The U.S. Centers for Disease Control and Prevention (CDC) moved cruise ship travel to the highest possible risk level for the spread of COVID-19, weeks after the agency had given green light for cruise ships to set sail.
As coronavirus cases rise across the country, the CDC raised cruise ship travel risk to level 4, recommending that all people avoid traveling on cruise ships, including river ones.
“Cruise ship passengers are at increased risk of person-to-person spread of infectious diseases, including COVID-19, and outbreaks have been reported on cruise ships,” says the CDC travel advisory.

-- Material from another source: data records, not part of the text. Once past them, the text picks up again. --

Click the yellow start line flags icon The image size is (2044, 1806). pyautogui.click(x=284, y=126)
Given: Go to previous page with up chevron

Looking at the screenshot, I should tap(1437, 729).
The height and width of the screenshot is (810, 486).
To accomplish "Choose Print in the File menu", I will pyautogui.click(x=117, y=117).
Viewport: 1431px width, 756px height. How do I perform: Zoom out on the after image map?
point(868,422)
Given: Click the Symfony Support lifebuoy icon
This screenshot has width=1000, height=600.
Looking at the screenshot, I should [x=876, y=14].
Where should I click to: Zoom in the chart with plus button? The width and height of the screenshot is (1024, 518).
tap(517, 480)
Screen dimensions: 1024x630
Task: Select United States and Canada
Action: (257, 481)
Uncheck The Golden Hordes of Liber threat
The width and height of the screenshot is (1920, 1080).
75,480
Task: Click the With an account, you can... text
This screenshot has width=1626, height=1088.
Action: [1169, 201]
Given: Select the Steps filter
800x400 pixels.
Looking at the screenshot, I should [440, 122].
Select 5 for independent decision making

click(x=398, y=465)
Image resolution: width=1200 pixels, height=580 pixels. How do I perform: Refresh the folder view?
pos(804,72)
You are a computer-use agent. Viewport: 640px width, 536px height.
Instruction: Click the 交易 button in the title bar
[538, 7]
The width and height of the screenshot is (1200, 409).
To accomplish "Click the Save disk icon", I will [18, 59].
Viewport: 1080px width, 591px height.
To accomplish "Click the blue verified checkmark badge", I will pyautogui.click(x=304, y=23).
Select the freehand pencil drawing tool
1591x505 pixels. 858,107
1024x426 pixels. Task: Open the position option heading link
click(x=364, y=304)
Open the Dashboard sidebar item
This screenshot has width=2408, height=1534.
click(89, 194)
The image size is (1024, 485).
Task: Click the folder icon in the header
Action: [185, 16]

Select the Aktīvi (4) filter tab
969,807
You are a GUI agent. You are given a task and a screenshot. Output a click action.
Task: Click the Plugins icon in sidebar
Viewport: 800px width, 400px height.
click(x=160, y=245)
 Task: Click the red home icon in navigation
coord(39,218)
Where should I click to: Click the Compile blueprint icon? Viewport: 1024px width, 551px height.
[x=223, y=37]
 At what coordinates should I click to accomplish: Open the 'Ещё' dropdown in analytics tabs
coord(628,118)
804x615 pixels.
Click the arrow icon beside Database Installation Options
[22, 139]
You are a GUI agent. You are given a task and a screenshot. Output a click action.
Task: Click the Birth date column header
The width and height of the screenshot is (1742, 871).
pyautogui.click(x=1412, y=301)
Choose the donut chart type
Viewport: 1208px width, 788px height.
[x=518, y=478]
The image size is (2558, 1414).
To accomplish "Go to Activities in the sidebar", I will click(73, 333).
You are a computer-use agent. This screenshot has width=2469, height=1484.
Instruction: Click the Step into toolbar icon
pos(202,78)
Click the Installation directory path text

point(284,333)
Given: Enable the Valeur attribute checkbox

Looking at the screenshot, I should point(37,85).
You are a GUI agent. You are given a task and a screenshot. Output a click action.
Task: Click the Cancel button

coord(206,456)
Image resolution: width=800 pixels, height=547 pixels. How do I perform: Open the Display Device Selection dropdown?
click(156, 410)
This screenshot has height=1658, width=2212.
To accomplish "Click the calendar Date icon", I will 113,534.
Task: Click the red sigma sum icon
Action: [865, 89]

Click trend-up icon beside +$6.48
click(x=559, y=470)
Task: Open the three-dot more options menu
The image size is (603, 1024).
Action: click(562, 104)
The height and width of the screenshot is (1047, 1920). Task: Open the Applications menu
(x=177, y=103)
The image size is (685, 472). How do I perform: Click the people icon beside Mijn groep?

Nearly a month earlier, the CDC lifted its eight-month no-sail order effective for all cruises in the country, replacing it with a less restrictive “conditional sailing order.”
The order established a framework that was intended to help the industry implement security measures that would allow it to resume operations in US waters in a phased approach. Before companies can restart passenger operations in any commercial way, companies would face testing from the CDC on how secure their protocols are, the agency said.
It’s unclear when the ships will start sailing from the Port of Miami again, but a cruise line has announced that it will cancel all operations until early next year.
Cruises from Baltimore, Charleston, Jacksonville, Long Beach, Mobile, New Orleans and San Diego will not start again until at least March 1.
Royal Caribbean International extended its own no-sail order until December 30, after consulting with the International Association of Cruise Lines and the CDC.
Earlier this week, the first cruise line to set sail since the ban was lifted, SeaDream, announced that it would cancel operations for the rest of the year after several passengers and crew members tested positive for the virus.